The manatees that winter at Blue Spring State Park are like family to a ranger who welcomes them back, catalogs their injuries, then bids them a worried goodbye come spring.
By JEFF KLINKENBERG, Times Staff Writer
© St. Petersburg Times, published February 28, 2002
ORANGE CITY -- Wayne Hartley shoves his canoe off the bank and heads for deeper water.
Stowing his paddle, he grabs his notebook and writes furiously. So begins a winter ritual he has observed for almost a quarter of a century. At Blue Spring State Park, about an hour north of Orlando, his business is counting manatees.
"Is that you, Destiny?"
She was found half-starved. Sea World removed the plastic she had somehow ingested and fattened her up with real food. Released at Blue Spring, she seems to be doing fine if you ignore boat propeller scars on her back.
"Look over here," Hartley calls out.
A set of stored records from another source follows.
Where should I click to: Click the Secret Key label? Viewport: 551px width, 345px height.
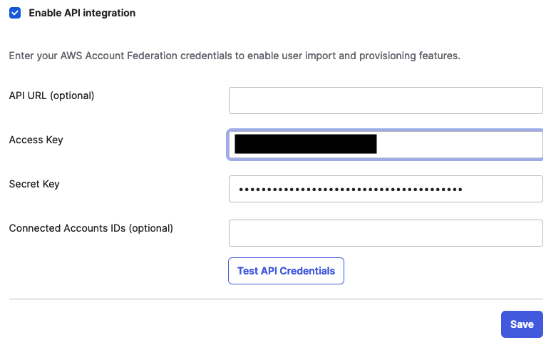(34, 184)
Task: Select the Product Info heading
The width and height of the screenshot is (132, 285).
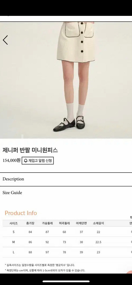Action: [21, 213]
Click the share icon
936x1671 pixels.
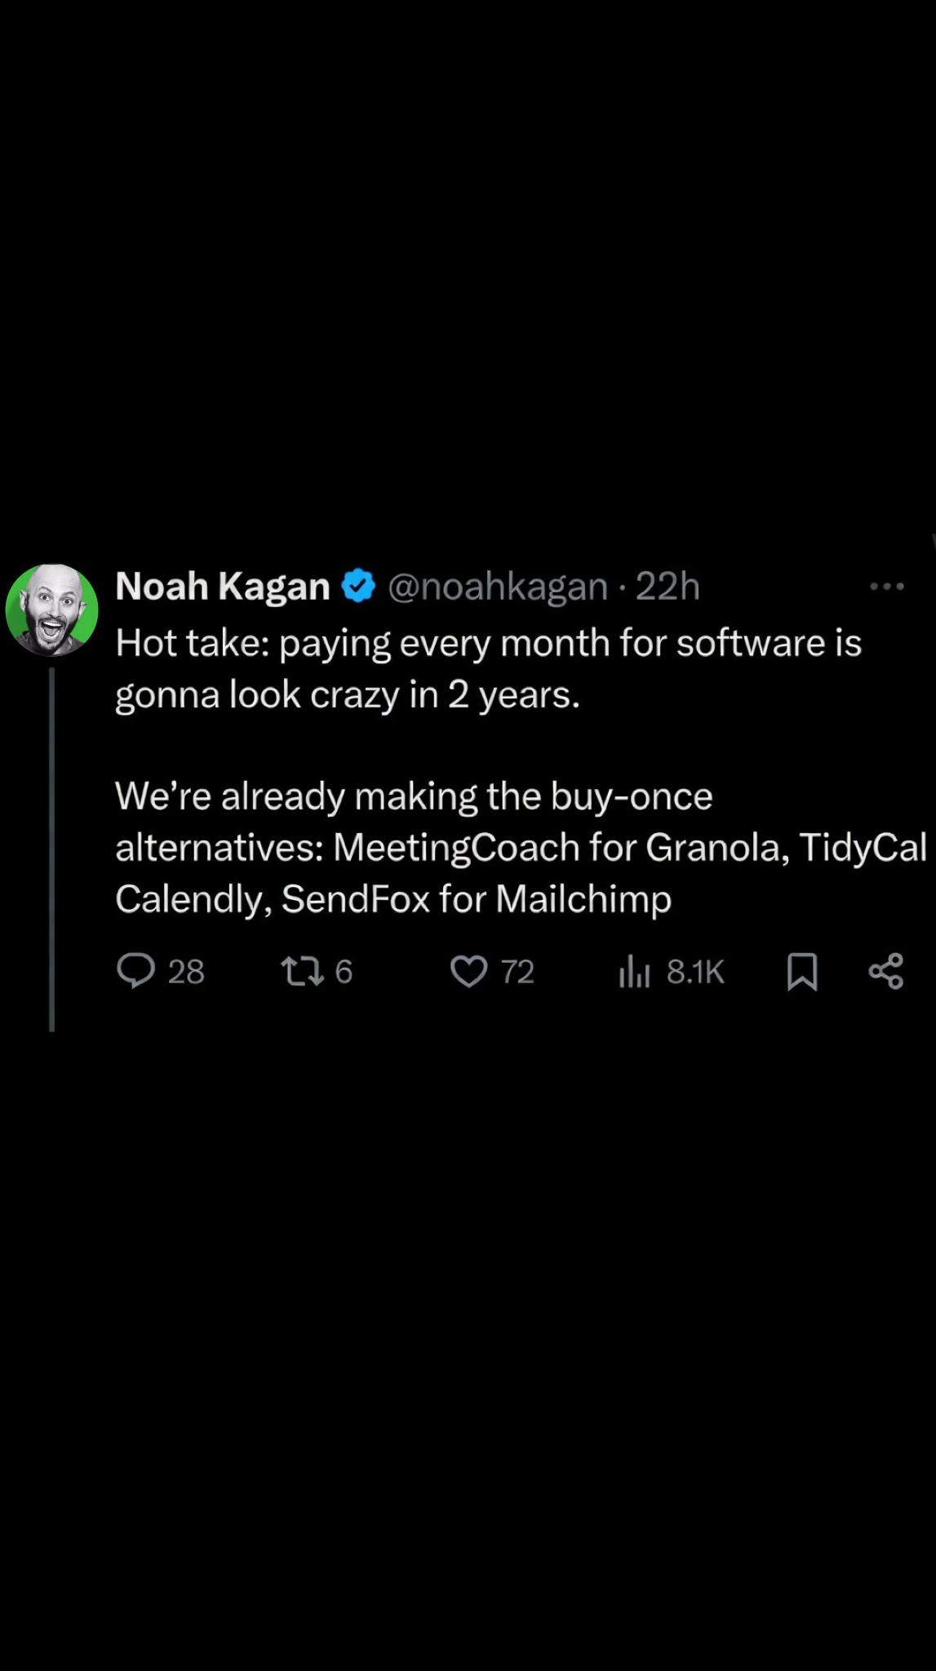point(886,971)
A small manatee bumps the bottom of the canoe. "It's Bertram."
Separated from his mother when he was a young'un, Bertram became famished enough to eat grotty sticks instead of delicious grass. After time in rehab, he was ready for release, too. Now Wayne Hartley can write Bertram into his notebook.
Hartley, 57, has had quite a few jobs in his life. He was in the Army for a dozen years and later worked at Sears. He missed the outdoors and became a park ranger.
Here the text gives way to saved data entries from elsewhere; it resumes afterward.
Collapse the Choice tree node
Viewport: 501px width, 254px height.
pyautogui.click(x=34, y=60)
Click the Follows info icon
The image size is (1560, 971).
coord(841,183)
In the winter, Hartley is sure he has the best job in Florida. As temperatures dip into the 60s in the adjacent St. Johns River, manatees take refuge in the 72-degree water of Blue Spring. On a canoe voyage that lasts only a third of a mile, Hartley sometimes counts the noses of 150 of the warm-blooded creatures while tourists gawk from a boardwalk. The park during cold weather is the easiest place in Florida to watch wild manatees.
"I have fun," Hartley says.
Come April, when manatees leave the spring for the dangerous world beyond the ropes, Hartley is less sure he has the best job. Like the parent of a teenager taking the car out for a night on the town, he feels that familiar gnawing in his heart. His anxiety will linger until November when the manatees return.
"I'd say almost every one that comes back has a new scar or two," he says.
Some don't come back at all.
Asking boaters to slow down for gentle manatees might seem like a no-brainer. But it's not, especially this year. The boating industry, fed up with speed restrictions and refuges where watercraft are unwelcome, wants the Florida Legislature to get manatees off its back. Among other things, boating lobbyists propose taking manatees off the endangered species list, saying manatees are plentiful enough.
Manatees, which can measure a dozen feet and weigh more than a ton, are awesome animals. But they're also the world's most lackadaisical swimmers.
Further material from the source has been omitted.